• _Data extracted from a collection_
####
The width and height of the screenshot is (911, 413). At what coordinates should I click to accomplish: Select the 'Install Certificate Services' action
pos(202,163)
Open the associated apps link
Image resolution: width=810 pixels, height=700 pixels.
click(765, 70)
####
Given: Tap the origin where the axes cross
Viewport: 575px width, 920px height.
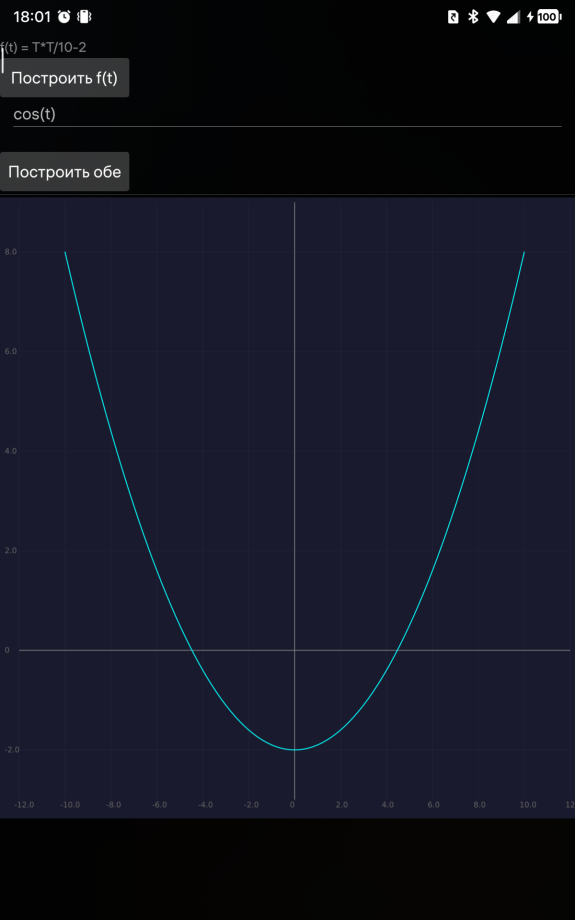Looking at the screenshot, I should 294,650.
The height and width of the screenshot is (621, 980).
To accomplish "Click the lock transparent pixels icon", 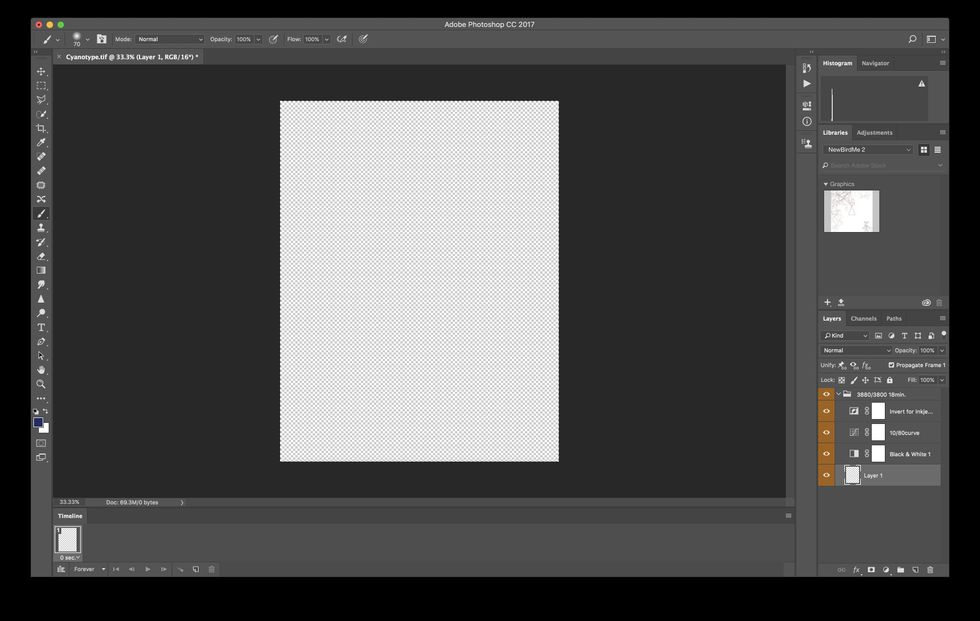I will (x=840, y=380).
####
Return, word for word, the lines of the data above from the line with "The width and" through the line with "Open the associated apps link", inclusive.

The width and height of the screenshot is (911, 413). At what coordinates should I click to accomplish: Select the 'Install Certificate Services' action
pos(202,163)
Open the associated apps link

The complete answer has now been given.